Cyclodialysis clefts can potentially develop secondary to open globe injury. The swept-source anterior segment optical coherence tomography (SS-AS-OCT) may be a valuable diagnostic tool for the identification and estimation of the circumferential extent of cyclodialysis clefts. It could be considered an alternative when ultrasound biomicroscopy cannot be performed successfully.
The purpose of this study was to report a case of open-globe injury associated with cyclodialysis cleft and the utility of SS-AS-OCT in its diagnosis.
A 12-year-old boy presented to the clinic because of penetrating ocular trauma to his left eye with a projectile stone. He was diagnosed with limbal perforation with uveal tissue prolapse and cataract.
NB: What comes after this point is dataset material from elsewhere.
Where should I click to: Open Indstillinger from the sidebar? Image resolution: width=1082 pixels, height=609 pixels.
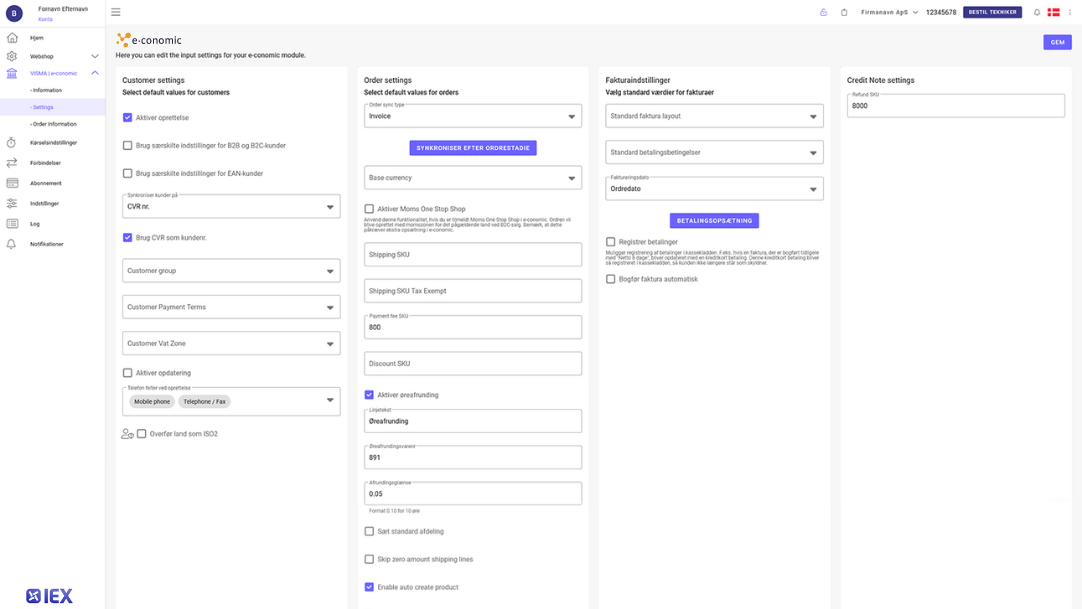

He underwent limbal repair with cataract extraction and posterior chamber intraocular lens implantation. However, even at the 6 weeks' post-operative period, he did not gain vision and had persistent hypotony with hypotonic maculopathy. Gonioscopy showed a 2-clock-hour superonasal cyclodialysis cleft. However, on SS-AS-OCT, it was discovered that the cleft extended along 5 clock hours, involving both superonasal and inferonasal quadrants. Recognizing the large extent of the cleft, endocyclopexy by modified sewing-machine technique was planned and performed. An IOP spike and improvement in vision were noted on the next post-operative day. The SS-AS-OCT confirmed cleft closure.
Although rare, cyclodialysis can occur in cases of open globe injury. The SS-AS-OCT is a useful diagnostic tool to study the circumferential extent of cyclodialysis and may unravel detachments hidden behind intact anterior ciliary body face.